Condamnation de Santiago Uribe : Réactions de Gustavo Petro

Le 25 novembre 2025, un tournant judiciaire majeur a eu lieu en Colombie avec la condamnation de Santiago Uribe Vélez, frère de l’ancien président Álvaro Uribe. Le Tribunal supérieur d’Antioquia a annulé son acquittement, le condamnant à 28 ans de prison pour sa participation à des crimes graves pendant le conflit armé. Cette décision a suscité des réactions fortes, notamment de la part de Gustavo Petro, le président actuel, qui a refait état de ses dénonciations passées sur le sujet.

Les Détails de la Condamnation

Santiago Uribe a été reconnu coupable de plusieurs chefs d’accusation d’homicide aggravé et de lien avec des groupes paramilitaires, ce qui pose question sur le rôle de la famille Uribe dans le paramilitarisme colombien. Des preuves présentées lors du procès ont montré qu’Uribe avait joué un rôle central dans la création du groupe paramilitaire “Los 12 Apóstoles”, actif pendant les années 90.

Gustavo Petro : Un Dénonceur Précoce

Dans un message diffusé sur Twitter, Petro s’est précipité pour rappeler qu’il avait dénoncé l’existence de “Los 12 Apóstoles” dès 2007. Lors d’un débat au Sénat, il avait souligné le lien entre le paramilitarisme en Antioquia et des intérêts politiques et économiques majeurs. Petro a affirmé : « Je dénonçais, pour la première fois devant le pays, les ’12 apóstoles’ comme les précurseurs du paramilitarisme. »

Le Contexte Historique

Petro a évoqué le contexte sanglant de l’époque des Autodefensas Unidas de Colombia (AUC), qui avaient sévèrement frappé la région. Il a mis l’accent sur le nombre élevé d’homicides dans la zone de Yarumal et d’autres municipalités. La hacienda La Carolina est identifiée comme un épicentre de ces activités paramilitaires, impliquant également des figures politiques proches d’Uribe.

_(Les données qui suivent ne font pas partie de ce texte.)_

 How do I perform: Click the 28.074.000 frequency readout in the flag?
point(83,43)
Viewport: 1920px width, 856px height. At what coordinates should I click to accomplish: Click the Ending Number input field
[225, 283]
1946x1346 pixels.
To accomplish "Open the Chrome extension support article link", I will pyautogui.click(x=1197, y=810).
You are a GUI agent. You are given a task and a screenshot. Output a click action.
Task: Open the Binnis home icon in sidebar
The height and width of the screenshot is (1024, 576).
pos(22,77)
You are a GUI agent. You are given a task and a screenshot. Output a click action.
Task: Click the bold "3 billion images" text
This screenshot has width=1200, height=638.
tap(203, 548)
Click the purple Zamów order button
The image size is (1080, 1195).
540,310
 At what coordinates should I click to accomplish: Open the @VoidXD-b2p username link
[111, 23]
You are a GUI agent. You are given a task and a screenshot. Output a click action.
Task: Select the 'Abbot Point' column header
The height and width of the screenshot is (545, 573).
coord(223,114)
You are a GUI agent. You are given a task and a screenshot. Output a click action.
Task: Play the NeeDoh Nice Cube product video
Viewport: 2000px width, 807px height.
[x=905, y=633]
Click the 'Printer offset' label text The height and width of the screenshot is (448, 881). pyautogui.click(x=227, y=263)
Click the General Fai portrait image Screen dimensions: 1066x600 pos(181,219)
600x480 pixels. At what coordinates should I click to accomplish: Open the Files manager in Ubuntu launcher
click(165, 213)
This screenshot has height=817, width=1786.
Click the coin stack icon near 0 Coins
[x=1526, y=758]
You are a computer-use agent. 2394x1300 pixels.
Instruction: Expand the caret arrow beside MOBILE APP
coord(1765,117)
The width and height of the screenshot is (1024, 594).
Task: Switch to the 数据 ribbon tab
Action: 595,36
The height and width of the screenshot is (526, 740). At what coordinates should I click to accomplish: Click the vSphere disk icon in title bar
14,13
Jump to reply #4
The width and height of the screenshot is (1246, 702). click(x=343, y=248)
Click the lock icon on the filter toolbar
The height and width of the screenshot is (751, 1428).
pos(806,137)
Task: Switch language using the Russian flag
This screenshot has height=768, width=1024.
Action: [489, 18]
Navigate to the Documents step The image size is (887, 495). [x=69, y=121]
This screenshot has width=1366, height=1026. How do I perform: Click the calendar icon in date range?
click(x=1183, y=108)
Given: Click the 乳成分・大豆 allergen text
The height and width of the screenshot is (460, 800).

Les Conséquences des Activités Paramilitaires

La violence associée à “Los 12 Apóstoles” a eu des conséquences tragiques, avec des disparitions forcées et des méthodes brutales pour dissimuler les crimes. Petro a rappelé des épisodes horrifiques, comme le fait que des corps de victimes étaient jetés dans des lagunes habitées par des caïmans pour camoufler les meurtres.

Les Répercussions Personnelles pour Petro

Suite à ses dénonciations, Petro a révélé avoir subi des persécutions politiques, et sa famille a fait l’objet d’écoutes illégales par le Département administratif de sécurité (DAS). Ce climat hostile a poussé plusieurs membres de sa famille à s’exiler.

Une Politique Actuelle Teintée par le Passé

En reliant le passé au présent, Petro a exprimé sa conviction que certains secteurs politiques en Colombie et même aux États-Unis tentent de saper son gouvernement en raison de ses révélations sur le paramilitarisme. Il a accusé des politiciens, notamment ceux proches d’Uribe, de continuer à protéger les intérêts des narcotrafiquants.

Conclusion : Un Écho Historique

La condamnation de Santiago Uribe ne fait pas que révéler des faits du passé ; elle met aussi en lumière les répercussions continues des conflits et des violences en Colombie. Gustavo Petro, avec son passé de sénateur conscient des enjeux de la violence paramilitaire, continue de dénoncer les structures qui ont permis à ces groupes d’agir impunément.

Cette situation souligne la nécessité d’une mémoire historique, non seulement pour comprendre les crimes du passé, mais aussi pour prévenir leur répétition à l’avenir.